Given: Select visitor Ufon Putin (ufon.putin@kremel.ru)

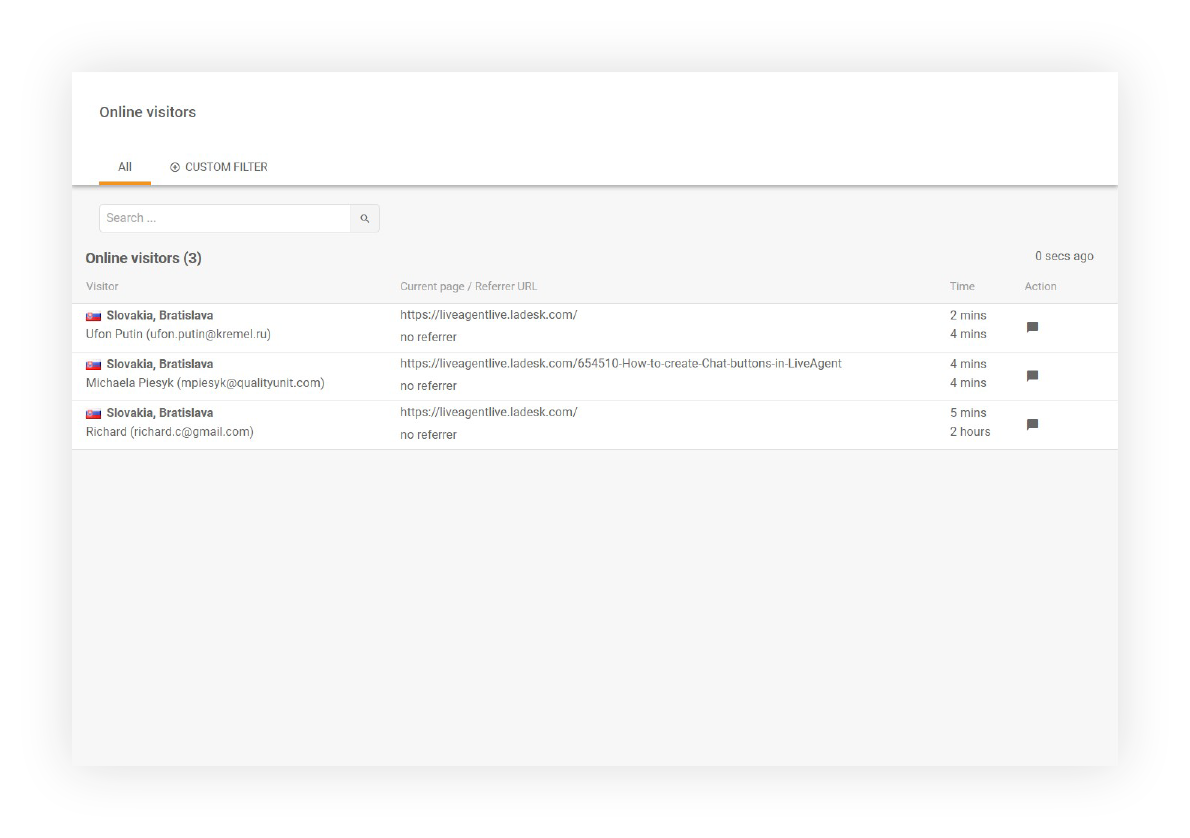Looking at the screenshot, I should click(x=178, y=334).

--

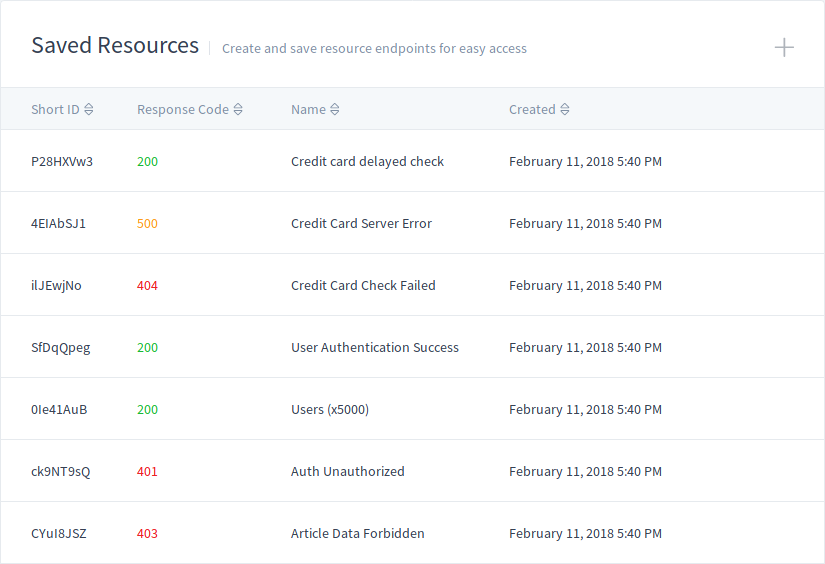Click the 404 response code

...

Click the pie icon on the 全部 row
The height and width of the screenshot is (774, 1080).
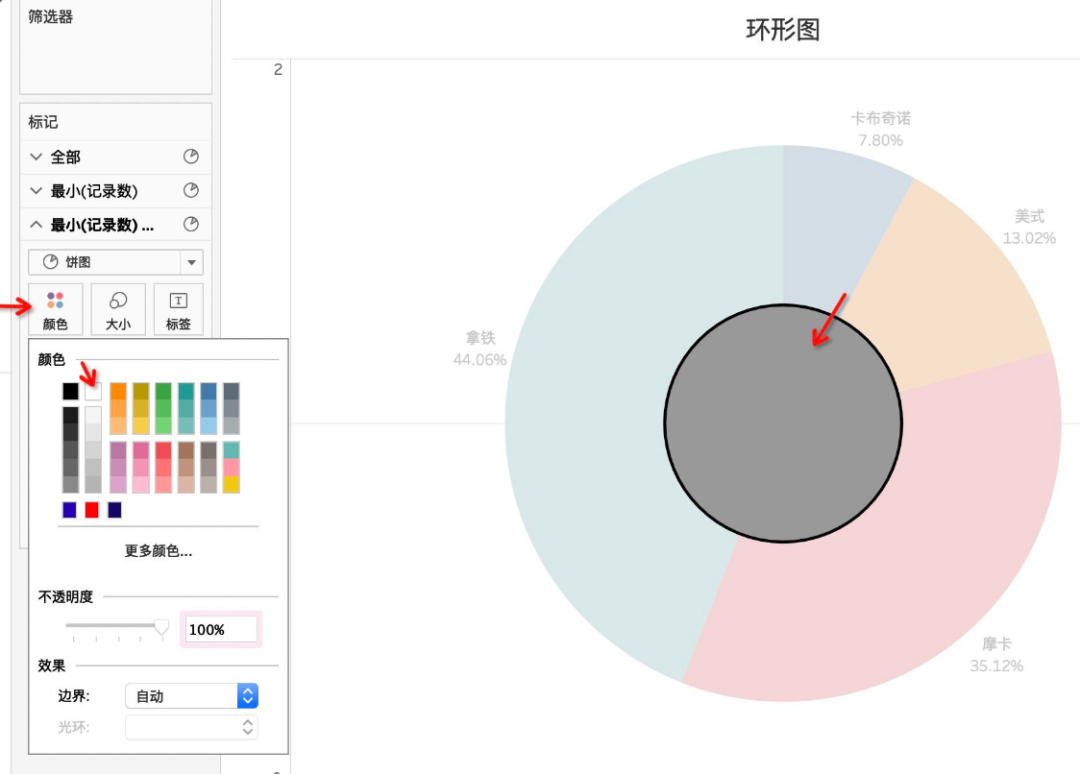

- **EXERCISE**
Please give the lines again, starting with the line with "Given: Select visitor" and going on through the line with "Looking at the", changing "visitor" to "user" and keeping all else the same. Leave the pictures out of your answer.

- **WORKED SOLUTION**
Given: Select user Ufon Putin (ufon.putin@kremel.ru)

Looking at the screenshot, I should click(x=178, y=334).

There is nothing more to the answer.